In the appeal, Bard claimed that, during trial, it should have been able to use the fact that the mesh was cleared through the FDA’s 510(k) process as evidence that the device was safe. The district court had not allowed the device maker to admit evidence regarding 510(k) compliance.
The Fourth Circuit agreed with the district court’s decision not to allow Bard’s 510(k) compliance to be used as evidence, and affirmed the original judgement.
Why This is Important to Victims of Defective Medical Devices
The FDA’s 510(k) process is an expedited clearance process that allows medical devices to go to market without extensive safety testing. Instead, the device maker needs only to show that the new device is substantially similar to an approved device, which is called a predicate device. If the predicate device is found to be defective and recalled, subsequent devices that were based on the recalled device’s approval are not affected. They remain on the market.

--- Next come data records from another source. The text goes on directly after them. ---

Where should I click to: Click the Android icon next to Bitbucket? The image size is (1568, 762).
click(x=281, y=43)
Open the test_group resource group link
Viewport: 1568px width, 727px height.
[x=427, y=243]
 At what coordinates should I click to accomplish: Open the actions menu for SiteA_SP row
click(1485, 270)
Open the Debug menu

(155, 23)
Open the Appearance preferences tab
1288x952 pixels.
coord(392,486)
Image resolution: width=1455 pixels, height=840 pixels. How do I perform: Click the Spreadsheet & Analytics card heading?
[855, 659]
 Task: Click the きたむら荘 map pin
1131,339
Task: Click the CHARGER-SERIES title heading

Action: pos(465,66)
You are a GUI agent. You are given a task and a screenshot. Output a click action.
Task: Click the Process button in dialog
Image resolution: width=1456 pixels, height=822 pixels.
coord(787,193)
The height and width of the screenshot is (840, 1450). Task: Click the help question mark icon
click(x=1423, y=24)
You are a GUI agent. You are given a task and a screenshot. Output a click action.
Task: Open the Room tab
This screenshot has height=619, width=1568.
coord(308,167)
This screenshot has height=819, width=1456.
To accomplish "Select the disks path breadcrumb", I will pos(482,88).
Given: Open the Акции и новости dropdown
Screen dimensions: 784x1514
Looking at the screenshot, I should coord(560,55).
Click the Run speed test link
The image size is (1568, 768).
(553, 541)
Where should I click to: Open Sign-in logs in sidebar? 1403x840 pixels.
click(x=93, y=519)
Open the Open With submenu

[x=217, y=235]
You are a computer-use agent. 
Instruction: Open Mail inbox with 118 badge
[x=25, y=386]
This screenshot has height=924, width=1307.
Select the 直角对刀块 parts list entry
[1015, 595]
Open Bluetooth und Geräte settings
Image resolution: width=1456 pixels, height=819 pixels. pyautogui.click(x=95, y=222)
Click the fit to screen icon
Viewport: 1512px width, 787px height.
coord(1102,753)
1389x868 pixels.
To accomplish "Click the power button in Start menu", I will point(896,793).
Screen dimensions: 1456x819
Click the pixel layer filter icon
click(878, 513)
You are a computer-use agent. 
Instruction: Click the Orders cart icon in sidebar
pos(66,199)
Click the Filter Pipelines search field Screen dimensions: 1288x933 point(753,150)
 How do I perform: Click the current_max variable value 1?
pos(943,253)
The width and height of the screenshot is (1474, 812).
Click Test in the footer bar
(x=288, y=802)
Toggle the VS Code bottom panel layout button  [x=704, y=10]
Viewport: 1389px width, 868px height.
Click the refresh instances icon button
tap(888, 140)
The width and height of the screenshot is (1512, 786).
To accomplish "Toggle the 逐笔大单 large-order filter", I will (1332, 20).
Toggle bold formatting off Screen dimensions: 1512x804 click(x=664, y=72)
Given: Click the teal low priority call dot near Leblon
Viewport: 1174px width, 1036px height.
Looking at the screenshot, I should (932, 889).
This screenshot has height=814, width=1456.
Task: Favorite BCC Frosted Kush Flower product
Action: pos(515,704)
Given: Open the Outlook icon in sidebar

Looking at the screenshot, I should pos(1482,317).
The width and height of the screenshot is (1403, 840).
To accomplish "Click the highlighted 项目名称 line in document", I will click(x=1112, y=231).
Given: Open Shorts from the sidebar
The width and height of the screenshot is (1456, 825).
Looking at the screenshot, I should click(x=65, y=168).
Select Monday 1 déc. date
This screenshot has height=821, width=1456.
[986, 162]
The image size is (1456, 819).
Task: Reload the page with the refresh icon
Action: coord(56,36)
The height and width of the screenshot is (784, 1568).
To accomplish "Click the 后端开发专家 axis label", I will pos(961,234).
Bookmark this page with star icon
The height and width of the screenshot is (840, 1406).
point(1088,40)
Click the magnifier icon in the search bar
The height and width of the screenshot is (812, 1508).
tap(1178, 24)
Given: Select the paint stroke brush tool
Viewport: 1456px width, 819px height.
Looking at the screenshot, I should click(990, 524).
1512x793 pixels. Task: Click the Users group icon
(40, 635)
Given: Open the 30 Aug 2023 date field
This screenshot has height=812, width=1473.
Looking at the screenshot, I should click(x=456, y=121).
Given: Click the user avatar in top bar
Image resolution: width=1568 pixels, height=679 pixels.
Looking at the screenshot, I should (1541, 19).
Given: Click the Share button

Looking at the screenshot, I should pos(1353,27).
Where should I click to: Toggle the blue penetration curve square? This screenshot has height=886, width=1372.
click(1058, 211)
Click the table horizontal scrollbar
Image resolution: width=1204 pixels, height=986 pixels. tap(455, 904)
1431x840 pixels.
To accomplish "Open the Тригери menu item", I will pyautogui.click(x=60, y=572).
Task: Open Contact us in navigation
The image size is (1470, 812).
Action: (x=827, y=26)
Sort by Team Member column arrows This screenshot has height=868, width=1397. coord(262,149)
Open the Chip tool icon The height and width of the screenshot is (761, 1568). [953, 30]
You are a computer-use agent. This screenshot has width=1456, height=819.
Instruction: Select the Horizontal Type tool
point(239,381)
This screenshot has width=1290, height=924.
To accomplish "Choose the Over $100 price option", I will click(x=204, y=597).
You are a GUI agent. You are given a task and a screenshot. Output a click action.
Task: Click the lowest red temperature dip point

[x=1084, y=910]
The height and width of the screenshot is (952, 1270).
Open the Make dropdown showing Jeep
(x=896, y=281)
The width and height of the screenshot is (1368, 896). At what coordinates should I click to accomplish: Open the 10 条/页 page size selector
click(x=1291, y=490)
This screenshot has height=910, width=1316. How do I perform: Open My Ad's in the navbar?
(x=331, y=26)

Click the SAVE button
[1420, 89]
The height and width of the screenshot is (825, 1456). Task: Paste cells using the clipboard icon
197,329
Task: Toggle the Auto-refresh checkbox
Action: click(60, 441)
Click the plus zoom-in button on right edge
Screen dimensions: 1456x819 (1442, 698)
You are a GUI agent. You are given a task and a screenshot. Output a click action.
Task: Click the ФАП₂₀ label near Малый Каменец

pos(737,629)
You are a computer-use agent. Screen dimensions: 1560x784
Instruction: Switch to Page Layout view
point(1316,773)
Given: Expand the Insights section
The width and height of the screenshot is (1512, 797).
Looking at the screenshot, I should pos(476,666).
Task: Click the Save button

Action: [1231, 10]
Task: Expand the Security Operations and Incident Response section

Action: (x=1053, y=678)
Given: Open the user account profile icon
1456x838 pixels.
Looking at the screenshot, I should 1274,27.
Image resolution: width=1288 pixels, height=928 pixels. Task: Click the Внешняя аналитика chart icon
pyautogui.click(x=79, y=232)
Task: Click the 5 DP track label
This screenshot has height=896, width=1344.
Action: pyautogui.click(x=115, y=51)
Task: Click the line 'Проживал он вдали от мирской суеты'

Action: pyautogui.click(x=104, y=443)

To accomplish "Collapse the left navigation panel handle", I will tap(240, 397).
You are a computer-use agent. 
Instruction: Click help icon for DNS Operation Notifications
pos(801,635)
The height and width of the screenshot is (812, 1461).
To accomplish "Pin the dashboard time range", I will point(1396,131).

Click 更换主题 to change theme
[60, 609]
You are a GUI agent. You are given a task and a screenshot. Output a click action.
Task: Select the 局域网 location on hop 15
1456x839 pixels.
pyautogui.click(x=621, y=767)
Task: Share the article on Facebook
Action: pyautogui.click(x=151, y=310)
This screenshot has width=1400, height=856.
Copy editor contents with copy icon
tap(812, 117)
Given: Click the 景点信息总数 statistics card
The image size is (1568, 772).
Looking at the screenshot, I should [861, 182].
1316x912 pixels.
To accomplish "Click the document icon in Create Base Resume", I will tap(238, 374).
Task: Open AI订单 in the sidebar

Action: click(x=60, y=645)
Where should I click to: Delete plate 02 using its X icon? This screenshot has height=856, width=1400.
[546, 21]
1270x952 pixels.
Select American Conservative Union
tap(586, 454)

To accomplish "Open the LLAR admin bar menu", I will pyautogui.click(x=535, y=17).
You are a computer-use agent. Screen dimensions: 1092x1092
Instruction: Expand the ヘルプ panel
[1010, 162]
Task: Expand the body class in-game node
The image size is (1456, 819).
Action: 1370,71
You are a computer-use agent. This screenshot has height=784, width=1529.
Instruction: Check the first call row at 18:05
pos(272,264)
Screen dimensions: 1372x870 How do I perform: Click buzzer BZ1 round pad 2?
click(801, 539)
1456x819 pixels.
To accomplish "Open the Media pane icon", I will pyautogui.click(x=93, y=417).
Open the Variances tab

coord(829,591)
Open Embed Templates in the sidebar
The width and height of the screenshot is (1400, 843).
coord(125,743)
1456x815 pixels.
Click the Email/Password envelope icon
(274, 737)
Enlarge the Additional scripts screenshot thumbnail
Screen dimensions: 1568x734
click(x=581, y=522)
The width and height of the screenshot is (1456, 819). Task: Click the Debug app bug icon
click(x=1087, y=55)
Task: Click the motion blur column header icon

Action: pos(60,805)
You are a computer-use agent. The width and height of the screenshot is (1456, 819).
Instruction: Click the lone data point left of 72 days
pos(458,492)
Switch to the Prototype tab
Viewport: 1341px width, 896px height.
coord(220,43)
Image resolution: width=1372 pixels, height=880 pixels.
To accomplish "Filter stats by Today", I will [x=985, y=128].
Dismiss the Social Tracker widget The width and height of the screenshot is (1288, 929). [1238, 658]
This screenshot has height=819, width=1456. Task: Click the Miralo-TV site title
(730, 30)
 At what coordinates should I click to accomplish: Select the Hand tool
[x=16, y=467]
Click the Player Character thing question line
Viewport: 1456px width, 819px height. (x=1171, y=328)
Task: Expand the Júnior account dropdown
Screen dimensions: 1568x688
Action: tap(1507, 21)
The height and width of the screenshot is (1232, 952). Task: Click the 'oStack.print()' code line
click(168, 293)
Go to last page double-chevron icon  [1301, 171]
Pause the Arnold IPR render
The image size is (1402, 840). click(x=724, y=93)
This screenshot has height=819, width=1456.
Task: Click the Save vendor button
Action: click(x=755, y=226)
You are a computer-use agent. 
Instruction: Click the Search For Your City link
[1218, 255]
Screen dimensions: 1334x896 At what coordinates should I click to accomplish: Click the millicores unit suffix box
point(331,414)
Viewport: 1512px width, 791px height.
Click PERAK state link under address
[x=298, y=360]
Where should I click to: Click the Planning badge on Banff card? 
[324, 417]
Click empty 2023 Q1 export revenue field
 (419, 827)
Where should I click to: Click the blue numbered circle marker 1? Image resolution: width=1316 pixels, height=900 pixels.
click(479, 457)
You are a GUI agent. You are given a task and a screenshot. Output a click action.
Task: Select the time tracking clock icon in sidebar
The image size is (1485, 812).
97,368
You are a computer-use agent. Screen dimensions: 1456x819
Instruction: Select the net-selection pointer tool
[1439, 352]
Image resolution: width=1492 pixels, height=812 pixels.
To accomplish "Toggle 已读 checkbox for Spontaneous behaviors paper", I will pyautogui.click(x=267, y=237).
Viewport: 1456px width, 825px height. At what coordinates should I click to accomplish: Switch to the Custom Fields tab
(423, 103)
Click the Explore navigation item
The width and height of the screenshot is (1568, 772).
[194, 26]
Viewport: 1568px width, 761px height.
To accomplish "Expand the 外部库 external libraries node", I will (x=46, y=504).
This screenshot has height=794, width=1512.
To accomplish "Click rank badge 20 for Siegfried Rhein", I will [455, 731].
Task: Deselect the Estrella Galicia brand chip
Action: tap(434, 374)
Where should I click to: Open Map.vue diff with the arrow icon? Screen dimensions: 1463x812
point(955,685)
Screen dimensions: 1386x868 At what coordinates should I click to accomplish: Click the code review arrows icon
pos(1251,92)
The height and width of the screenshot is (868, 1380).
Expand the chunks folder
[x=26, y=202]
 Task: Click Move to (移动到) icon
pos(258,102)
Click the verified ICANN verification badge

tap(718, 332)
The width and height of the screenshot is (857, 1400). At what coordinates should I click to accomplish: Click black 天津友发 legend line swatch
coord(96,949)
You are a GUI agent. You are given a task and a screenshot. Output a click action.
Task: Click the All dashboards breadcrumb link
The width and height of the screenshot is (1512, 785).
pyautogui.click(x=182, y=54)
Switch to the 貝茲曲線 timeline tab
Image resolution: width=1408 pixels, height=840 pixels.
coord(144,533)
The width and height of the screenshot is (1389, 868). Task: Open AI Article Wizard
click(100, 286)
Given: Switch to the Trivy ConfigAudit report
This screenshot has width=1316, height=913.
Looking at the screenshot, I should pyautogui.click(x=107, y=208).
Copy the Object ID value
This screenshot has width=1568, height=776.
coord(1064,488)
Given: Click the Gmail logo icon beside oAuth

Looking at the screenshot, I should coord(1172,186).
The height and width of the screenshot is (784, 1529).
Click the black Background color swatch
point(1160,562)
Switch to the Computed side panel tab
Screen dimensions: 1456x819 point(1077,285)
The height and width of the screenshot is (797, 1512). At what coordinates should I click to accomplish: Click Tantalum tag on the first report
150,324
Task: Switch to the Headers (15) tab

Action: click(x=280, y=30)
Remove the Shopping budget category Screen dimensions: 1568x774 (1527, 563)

Compliance with the 510(k) process does not show that a device is safe, but rather that the device maker was able to avoid the rigorous, expensive, and lengthy process normally required to prove device safety.
To put this in perspective, a 2011 study found that 71% of high risk medical devices recalled from 2005 through 2009 had been cleared through the 510(k) process. Furthermore, when the Institute of Medicine (IOM) reviewed the 510(k) process, at the request of the FDA, it found the process to be so flawed that it should be scrapped entirely and replaced with a new process.
If Bard’s appeal had been successful, it would have opened the door for device makers to misleadingly use 510(k) clearance as evidence of safety in future product liability cases.